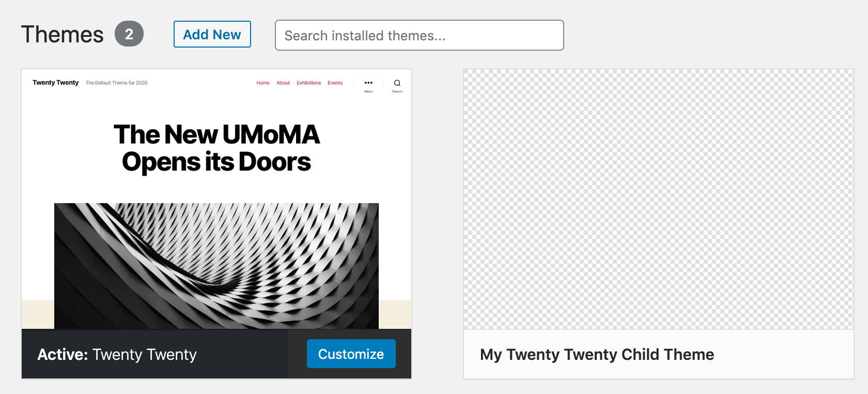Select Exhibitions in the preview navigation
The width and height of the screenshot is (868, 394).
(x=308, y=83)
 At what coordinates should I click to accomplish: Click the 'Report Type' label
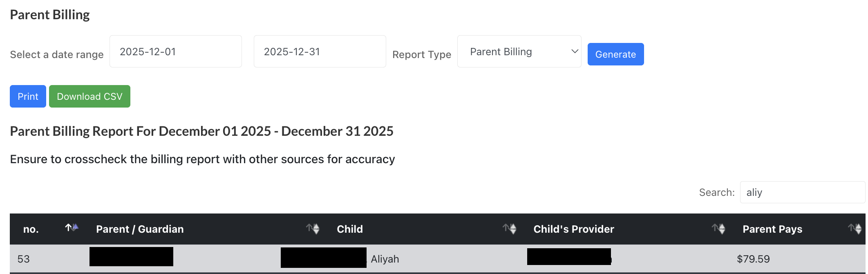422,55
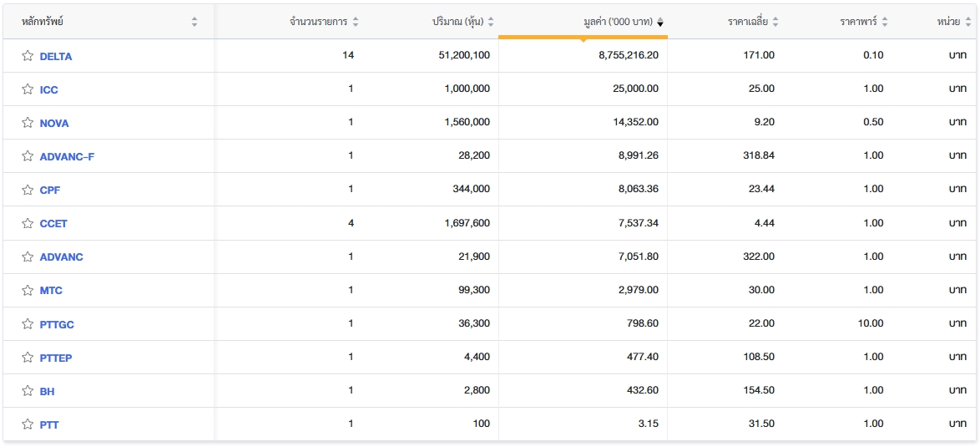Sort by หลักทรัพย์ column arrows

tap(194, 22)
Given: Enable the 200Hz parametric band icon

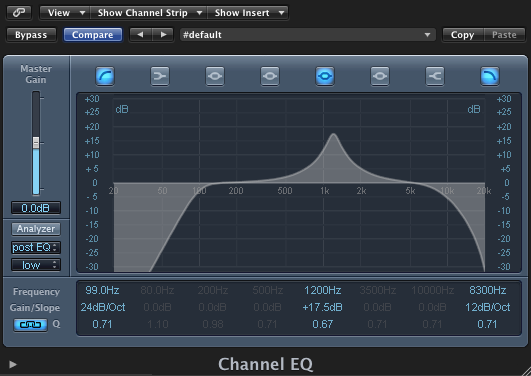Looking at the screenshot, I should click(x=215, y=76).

_ _ _

=== EXERCISE DIRECTIONS ===
Nothing but the lines from the one that contains "At what coordinates" through the last line of the material should be written out, exactly. Omit pictures.

=== REPLY ===
 At what coordinates should I click to accomplish: Click the 'Report Type' label
422,55
Sort by หลักทรัพย์ column arrows

tap(194, 22)
Given: Enable the 200Hz parametric band icon

Looking at the screenshot, I should click(x=215, y=76).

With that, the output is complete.